Much like the beginning of the school year with class plans and schedules, this is a natural time of year to approach as a check in point and beginning. I usually reflect on my life and create New Year’s resolutions in December and January. It works, but with the holidays and so many extra obligations and erratic scheduling, it’s sometimes difficult to find time. In September, there’s less of a deadline and more of an organic opportunity to check in.
My method is pretty structured. Okay, I’ll admit it’s probably extremely structured. Yours doesn’t need to be like mine at all. Just stopping for a moment and considering our lives periodically is helpful to prevent one year from blending into the next and time seeming to pass us by.
That said, I’ll share mine in hopes it spurs your own imagination for how you do it differently and might want to modify it.
I listed things I love and bring me purpose, and I’ve created a vision of what I want my life to be. These lists have stayed really consistent over many years. I organize my goals by categories of my life that are important to me. The categories are similar each year, but the goals I have within each category change a bit as I change. I use these goal items to decide what I’ll do each year to achieve these goals.
Things I love/Purpose:
- Be healthy, organized, prepared, and financially well-off.
- Enjoy life, make things easier where I can, and spend energy and time on things I love or enjoy.
- Build and enjoy relationships
- Feel useful, contribute to society.
- Be as healthy as I can be. Strong, fit, flexible and energetic.
- Have a home that is relaxing and company ready anytime.
- Explore interests and follow them.
- Be excellent with my career and enjoy it.
- Be financially responsible, and prepare for retirement and possible disability while enjoying today.
- Do things now that I want to do and that I may not be able to do in the future if I lose mobility.

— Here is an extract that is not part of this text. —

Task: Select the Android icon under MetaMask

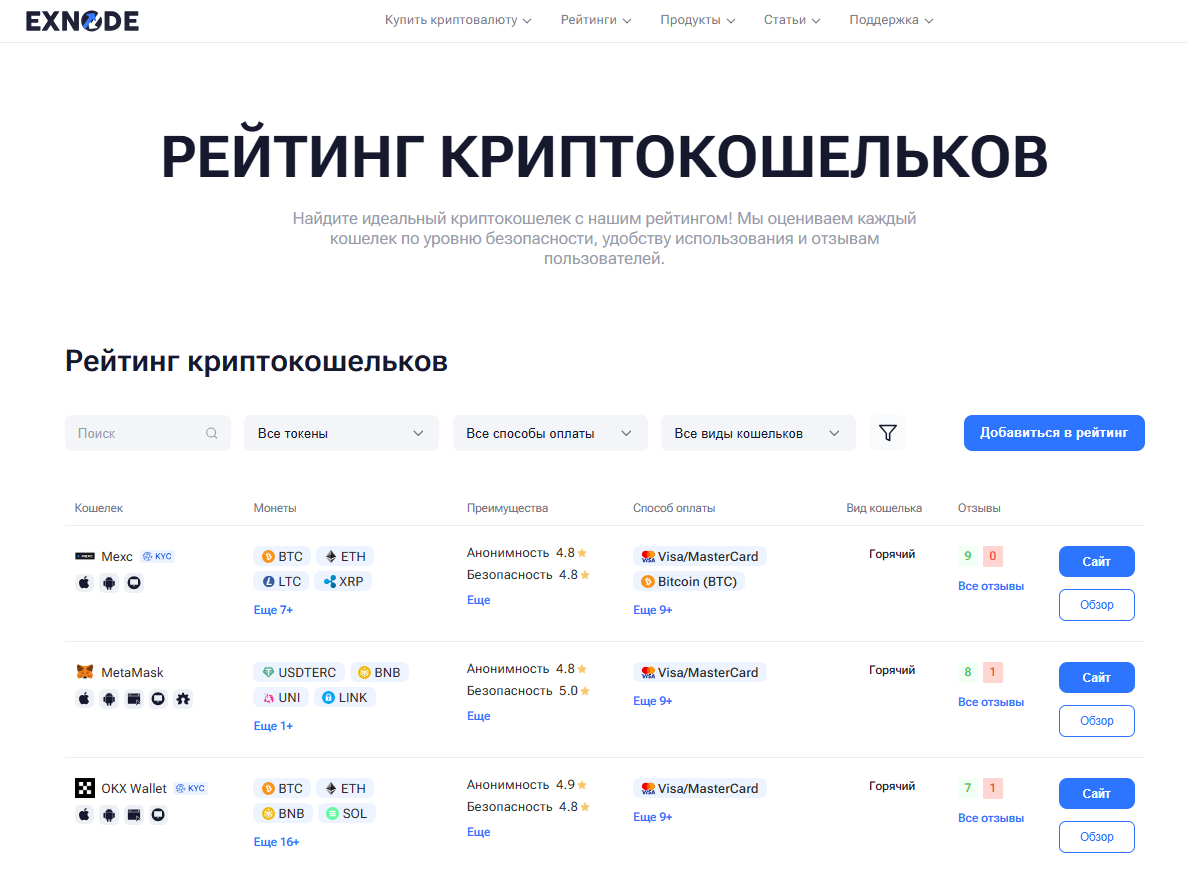Action: (109, 700)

- Cultivate good relationships with people I care about and care about me.
- Express myself creatively with photography, art and writing.
Life Categories & Goals:
- Health & Fitness: Improve strength and endurance. Be consistent with daily fitness, nutrition and self-care.
- Relationships: Call, visit, and connect.
- Finances: Be organized. Purge what doesn’t need to be kept.
- Home: Continue improvements, streamline things to make it easy to care for and keep clean.
- Creativity: Continue blog and cultivate writing skills, take photos and work on projects.
- Travel/Adventure: See family, explore new places and experiences.
- Career: Drive the office forward, accept new roles, cultivate working relationships and keep learning.
Plan: This gets pretty personal, so I’m not going to share my list as is. I will share some of the items on the list to give an idea of how I do it.
- Visit family, attend my high school reunion, and do a 14er hike.
- Write a monthly blog post.
- Take pictures and organize them.
- Work on kitchen remodel, try to finish before year end.
- Go to concerts, plays and museums.
- Maintain financial system, filing, purging and paying bills on time.
- Complete health insurance online health assessment to make sure my out of pocket is the minimum possible next year.
- See my neurologist and get MRIs annually. Take medications and supplements consistently.
- Have a daily stretching routine and stay active. Do a mix of short and long workouts weekly.
I think putting our goals on paper or in a computer document is a terrific way to see how much we change over the years and how much we don’t. The thought process of putting a task to things we value in life provides clarity for where we have control in our lives. For me, it shows how consistent my values and preferences have remained. It feels good to look at how far I’ve come and recognize how much my life has become what I envisioned years ago. It feels great to see that I’ve built a base that makes me happy and may allow me to do so much more in the years to come!